『日本の建築』:木と時間から見た、日本建築のもうひとつの近代

『日本の建築』:木と時間から見た、日本建築のもうひとつの近代

国立競技場などを手がけた建築家が、8年をかけて書いた日本建築論。西欧の様式やモダニズムと出会った日本の建築家たちが何に葛藤し、どこへ向かったのかを、作り手の視点から読み解いていく新書です。

建築の本というと図面や写真が主役になりがちですが、『日本の建築』(隈研吾 著)は違います。ここで語られるのは、日本の建築家たちが何を考え、何に迷い、どう選択してきたかという思考の歴史です。2023年に岩波新書として刊行されました。著者によれば執筆に八年を要したといいます。

著者の隈研吾さんは、国立競技場をはじめ国内外で多くの建築を手がけてきた建築家です。実作を持つ人が書く歴史書という点が、本書のいちばんの特色といえます。過去の建築家の判断を、同じ職業の当事者として引き受けながら書いているからです。

この本の3つの読みどころ

1. 西欧との出会いを「葛藤」として描く

明治以降、日本の建築家は西欧の様式建築、そしてモダニズムと向き合うことになりました。本書はその過程を、輸入と模倣の物語としてではなく、絶えざる葛藤として描きます。日本建築の伝統をどう位置づけるか。捨てるのか、翻訳するのか、対抗軸として立てるのか。世代ごとに異なる答えが出されてきたことが、順を追って見えてきます。

2. 素材から考えるという一貫した視点

著者は一貫して、木や土といった素材に関心を寄せてきた建築家です。

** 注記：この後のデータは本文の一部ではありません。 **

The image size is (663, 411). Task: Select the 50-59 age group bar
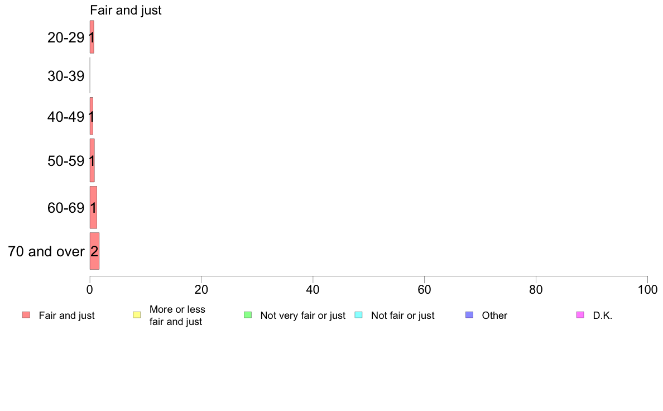pyautogui.click(x=92, y=160)
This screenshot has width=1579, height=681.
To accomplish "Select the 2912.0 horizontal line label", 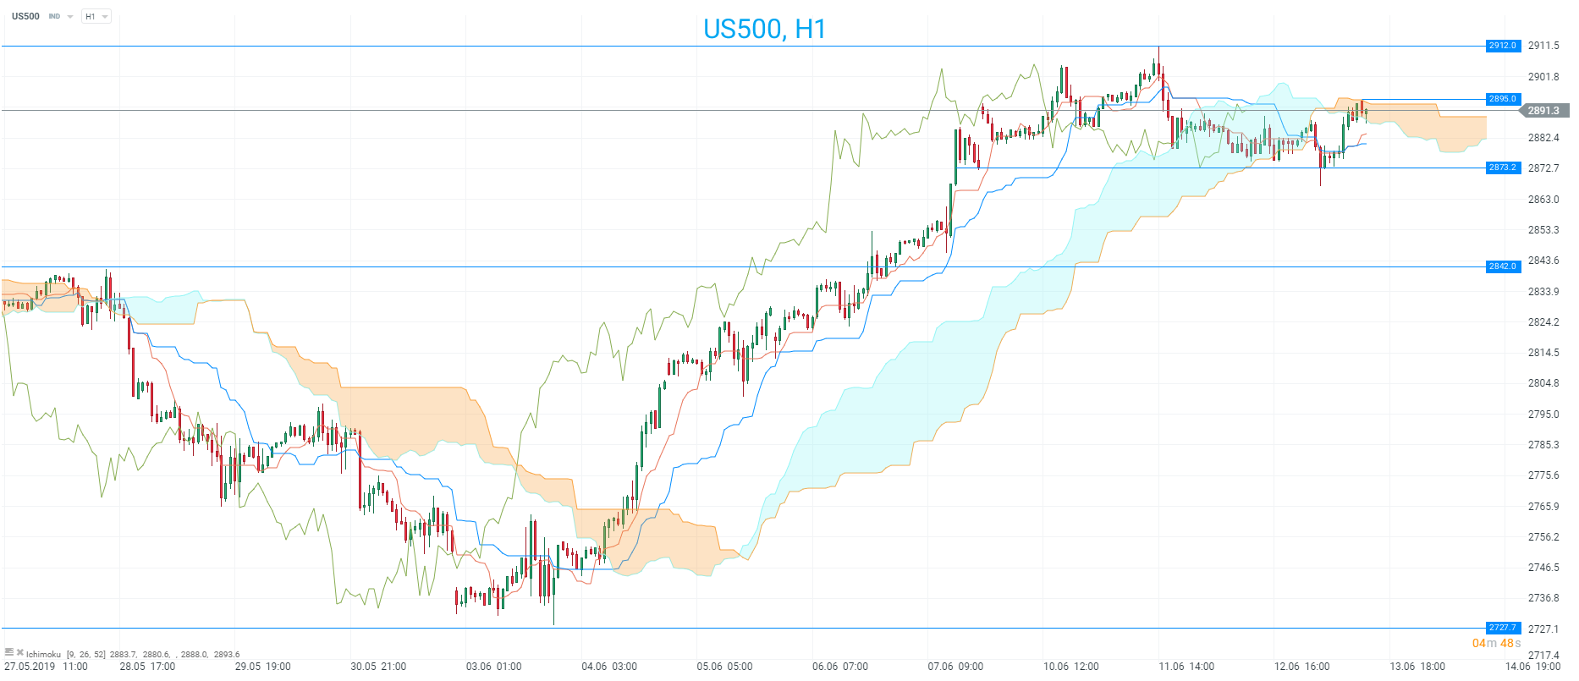I will point(1503,46).
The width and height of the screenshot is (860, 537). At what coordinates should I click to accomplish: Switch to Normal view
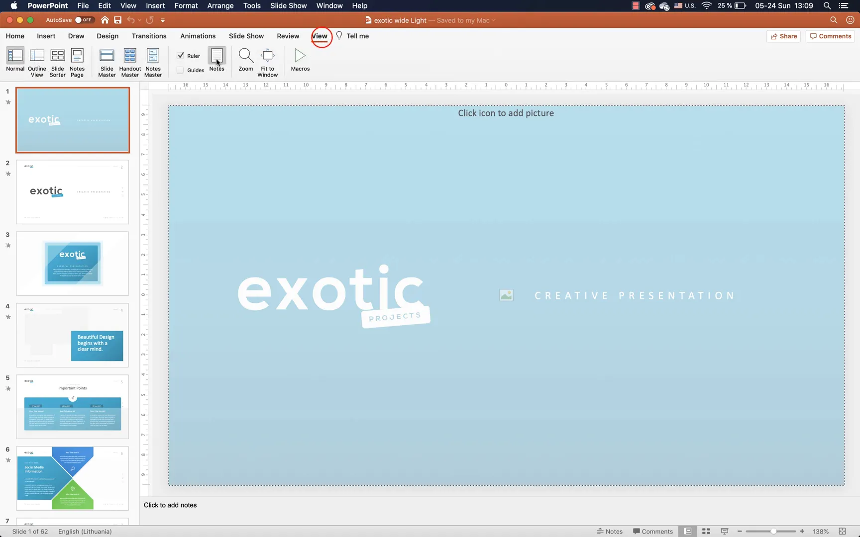[x=15, y=60]
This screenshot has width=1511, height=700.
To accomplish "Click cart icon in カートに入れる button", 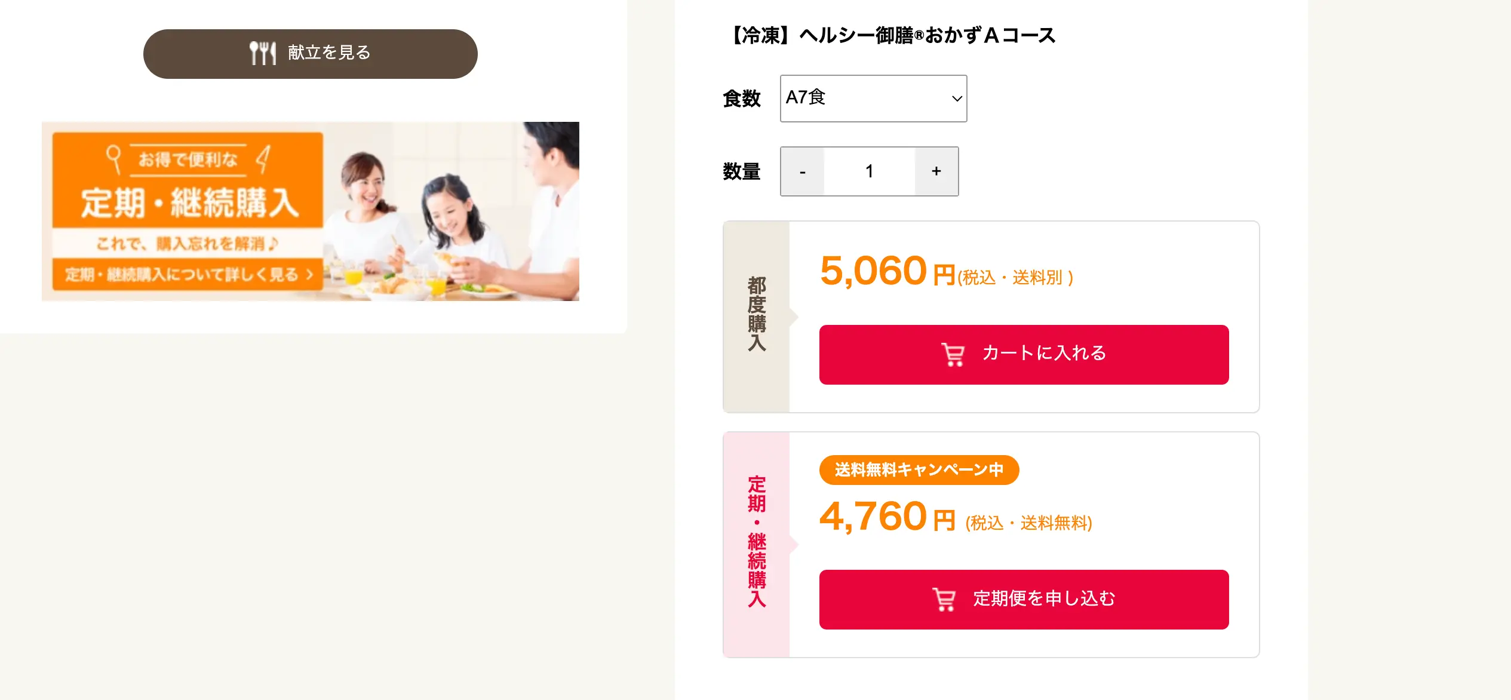I will [x=953, y=354].

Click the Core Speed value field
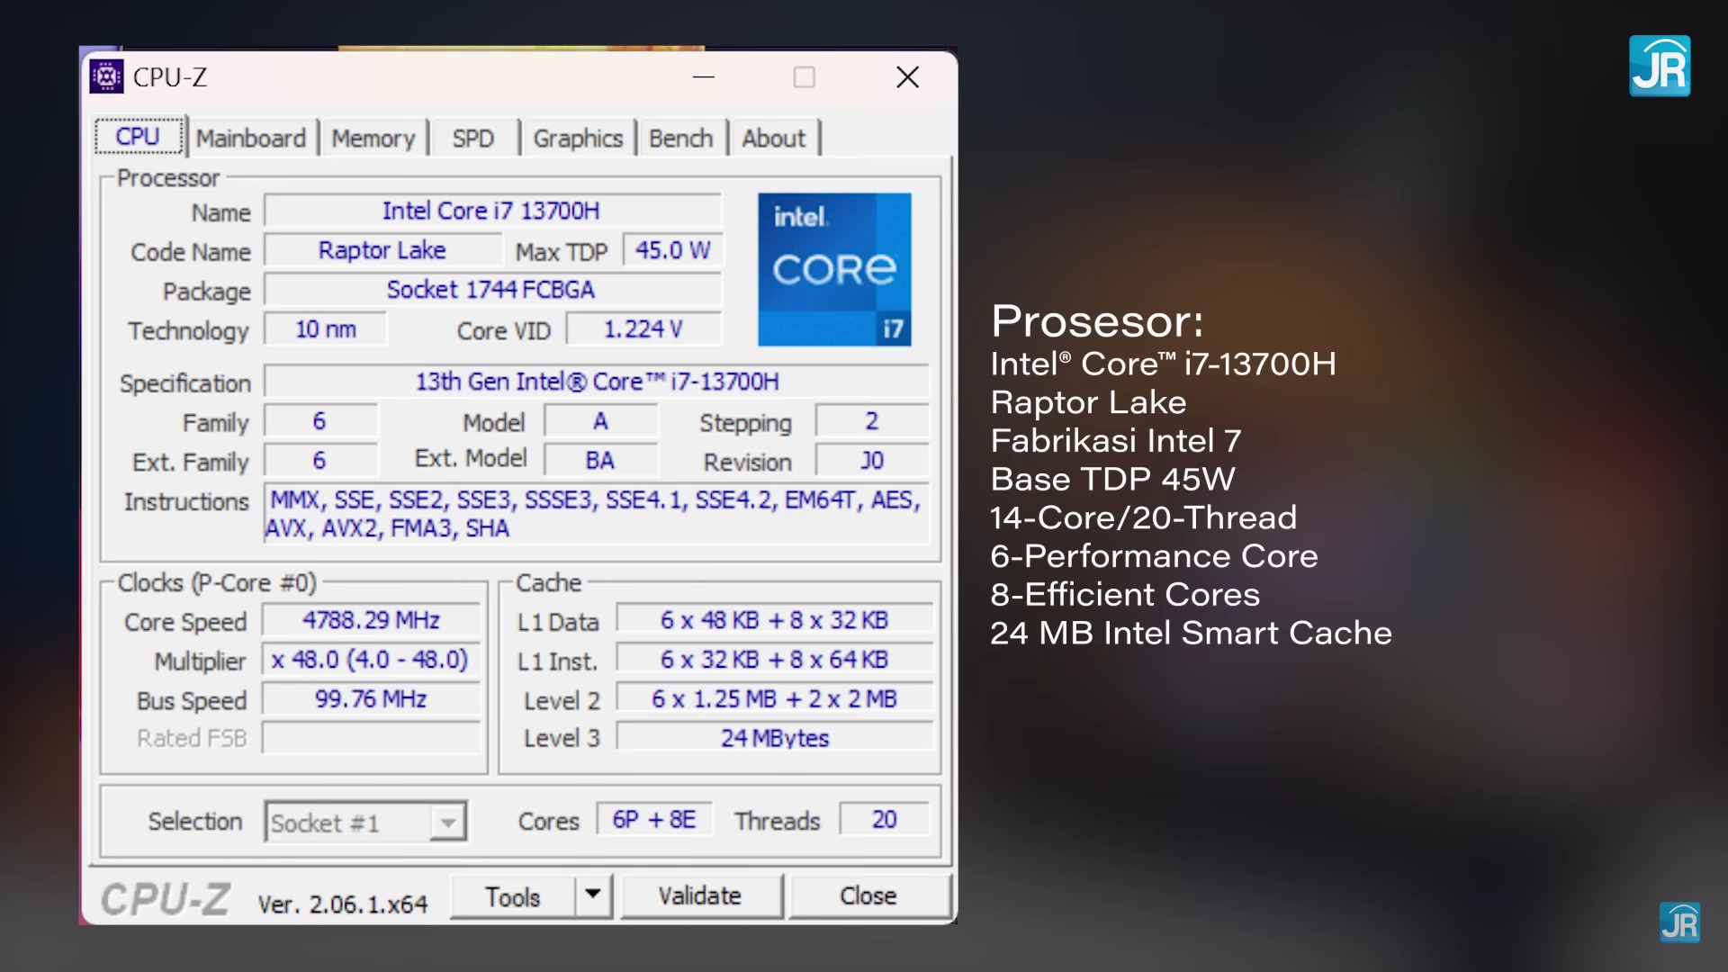[x=371, y=621]
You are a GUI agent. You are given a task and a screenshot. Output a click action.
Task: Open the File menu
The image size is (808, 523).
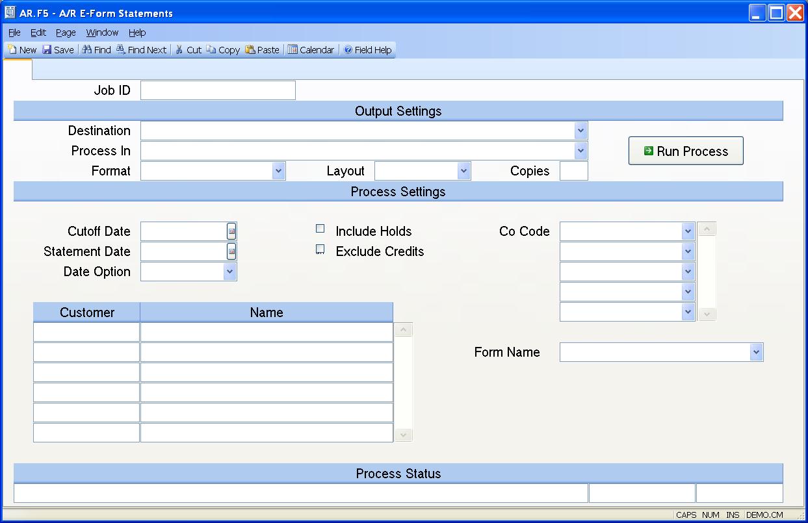pyautogui.click(x=14, y=32)
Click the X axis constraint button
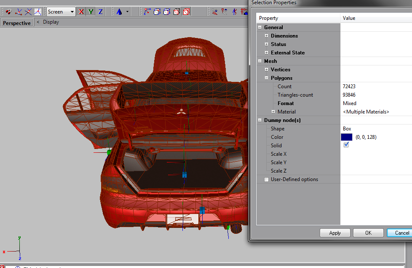Screen dimensions: 412x268 pos(81,12)
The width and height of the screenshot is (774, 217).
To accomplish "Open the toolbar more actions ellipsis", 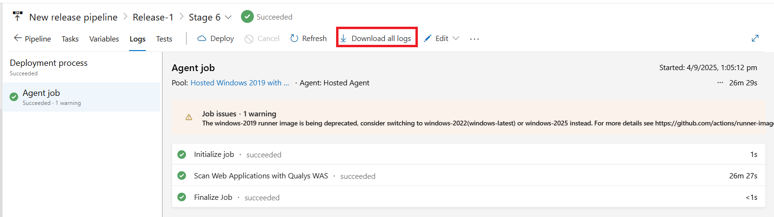I will pos(474,39).
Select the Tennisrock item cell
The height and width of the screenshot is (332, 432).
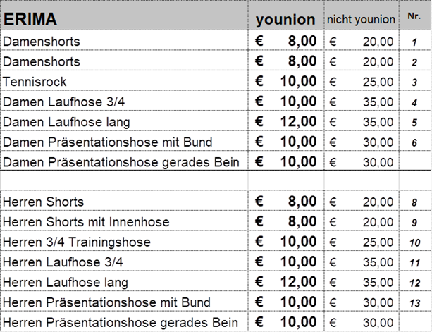[124, 80]
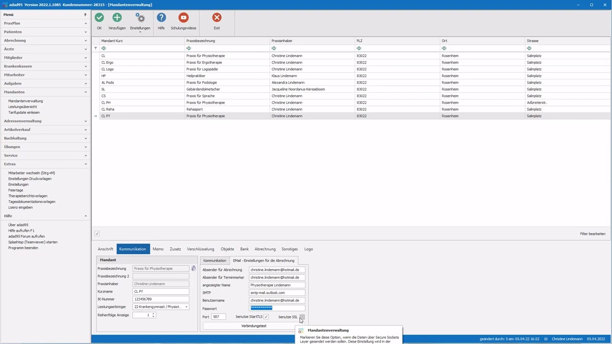Toggle the filter checkbox below the grid
612x344 pixels.
click(x=97, y=234)
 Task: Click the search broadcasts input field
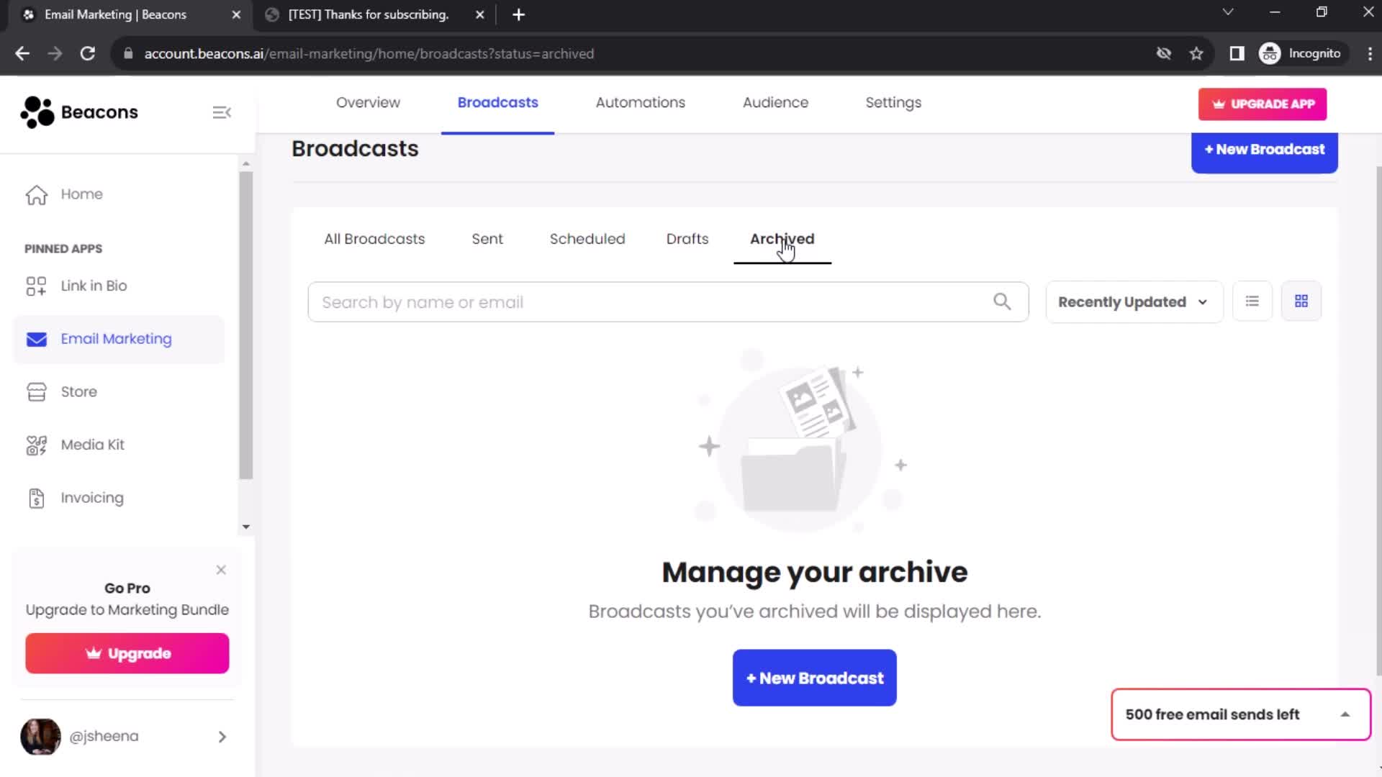click(x=667, y=301)
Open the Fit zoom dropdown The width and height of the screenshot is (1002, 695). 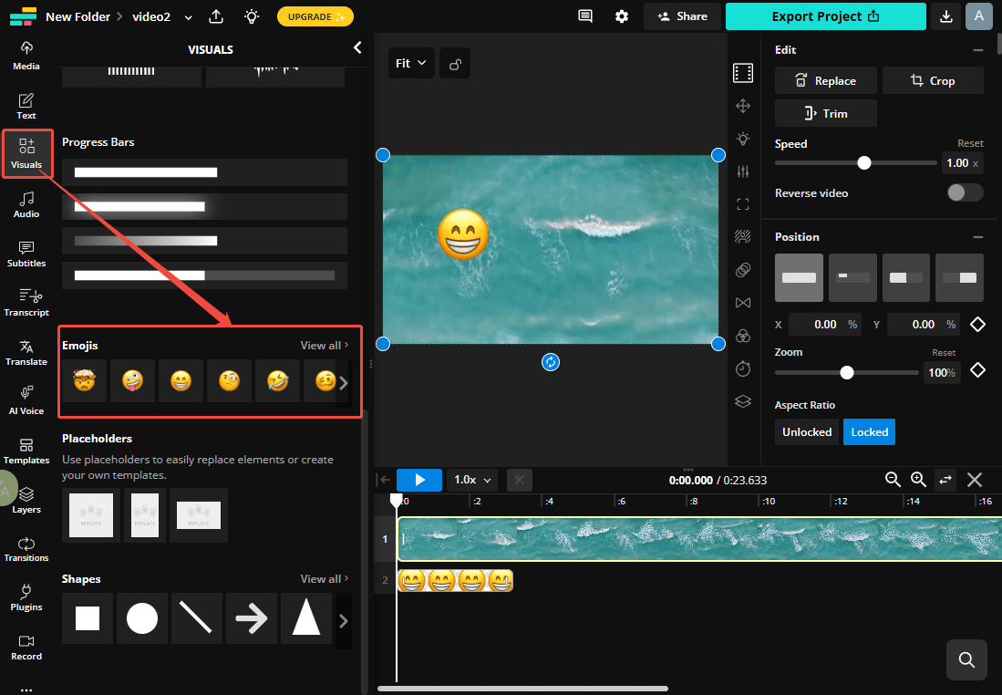[411, 63]
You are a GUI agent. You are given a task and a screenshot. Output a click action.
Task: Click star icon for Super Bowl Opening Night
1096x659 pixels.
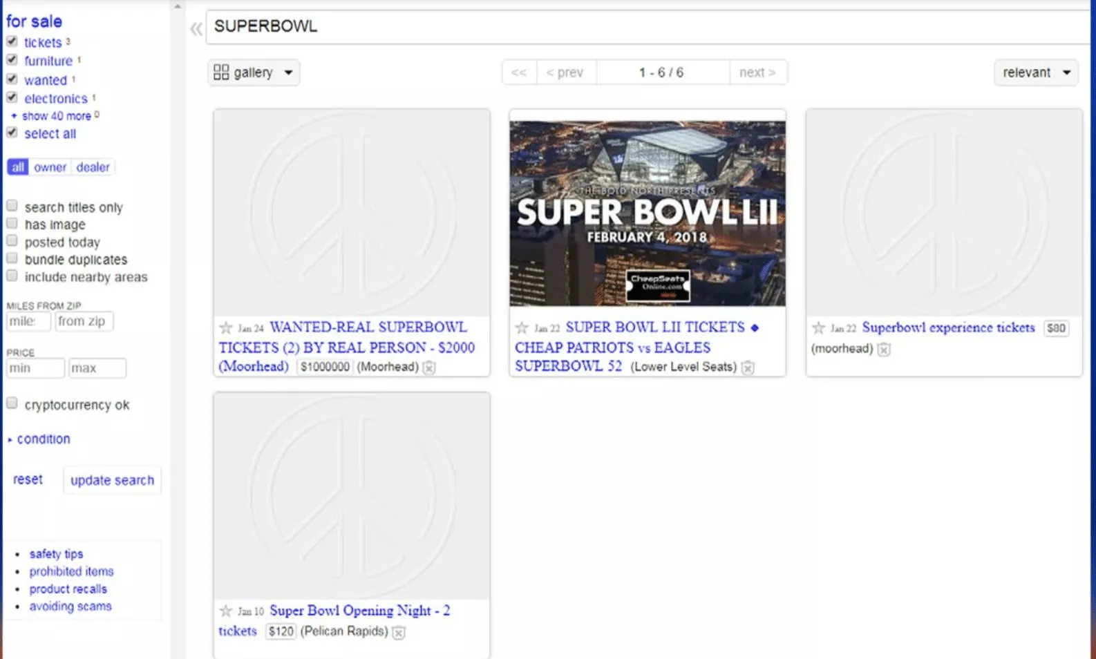tap(225, 611)
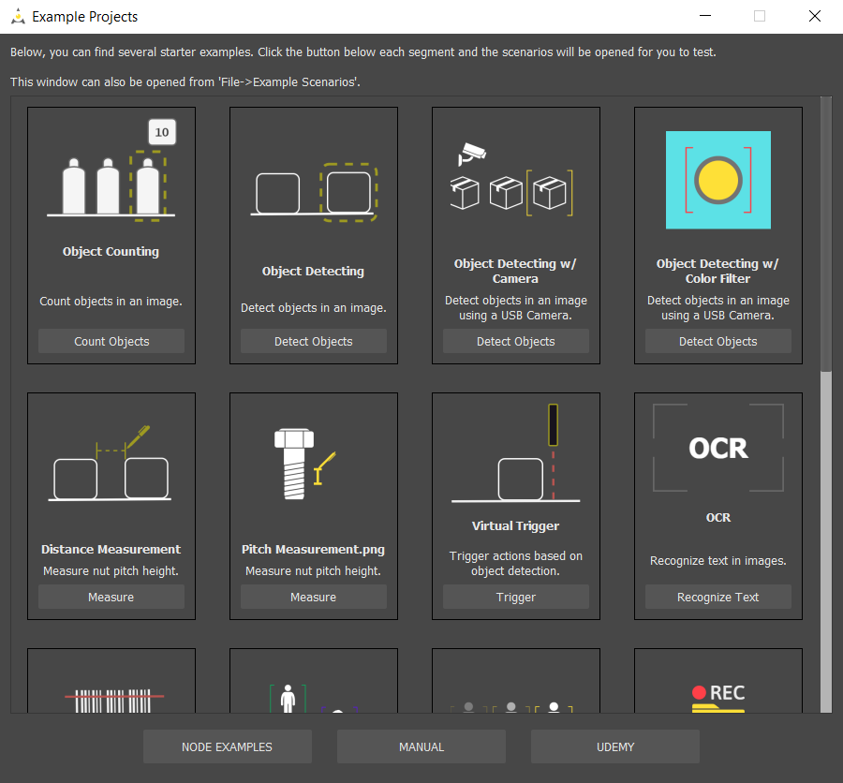Click the Object Detecting boxes illustration

point(314,192)
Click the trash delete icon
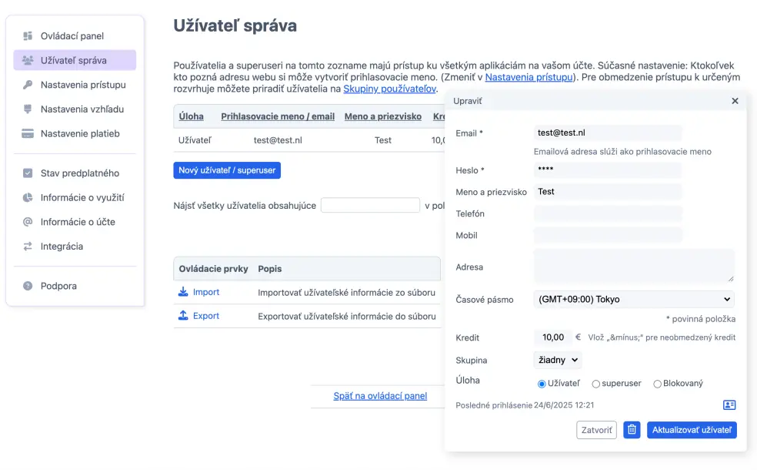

本書でも、日本建築を空間の形式としてだけでなく、何でできているかという物質の側から捉え直します。木造という選択が何を可能にし、何を制約したのか。この視点があるおかげで、議論が抽象論に流れず、手で触れる話として続いていきます。

3. 建築家の系譜を人物で追える

本書には近代以降の日本の建築家が次々と登場します。それぞれが誰に学び、誰に反発し、どんな作品でその立場を示したのか。人物のつながりで語られるので、建築史に不慣れな読者でも物語として追いかけられます。有名建築の名前が単なる固有名詞ではなく、ある主張の表明として理解できるようになります。

どんな読者に向くか

建築の専門知識は不要ですが、建築の写真をいくつか思い浮かべられると理解が早まります。読みながら気になった建物を検索して画像を確認する読み方をおすすめします。二百七十ページほどの新書で、通読向きです。日本美術に関心がある方が、絵画や工芸の隣にある領域として建築に踏み込む最初の一冊として適しています。設計を学ぶ方には、歴史を作り手の視点で読む練習にもなります。

関連して見に行けるもの

近代建築を実際に体験できる場所は各地にあります。東京では、東京国立博物館の本館や、上野の国立西洋美術館本館が代表的です。後者はル・コルビュジエの設計で、世界遺産に登録されています。日本の近代建築を移築保存して歩いて回れる施設としては、愛知県犬山市の博物館明治村と、東京都小金井市の江戸東京たてもの園があります。図面や写真では分からない天井高や光の入り方を実感できるので、本書を読んだあとに訪ねると理解が立体的になります。

まとめ

『日本の建築』は、街を歩くときの目を変えてくれる本です。建物が誰かの判断の集積だと分かると、通勤路の風景さえ読み解く対象になります。美術館の展示室そのものも建築であることを思い出させてくれる、実作者ならではの一冊です。